→ YOUR OBJECTIVE:
Type the records out again in full, exactly.

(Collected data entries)
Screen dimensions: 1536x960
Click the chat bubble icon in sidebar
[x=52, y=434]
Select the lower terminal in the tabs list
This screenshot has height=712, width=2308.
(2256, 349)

→ WORKED SOLUTION:
Screen dimensions: 1536x960
Click the chat bubble icon in sidebar
[x=52, y=434]
Select the lower terminal in the tabs list
This screenshot has height=712, width=2308.
(2256, 349)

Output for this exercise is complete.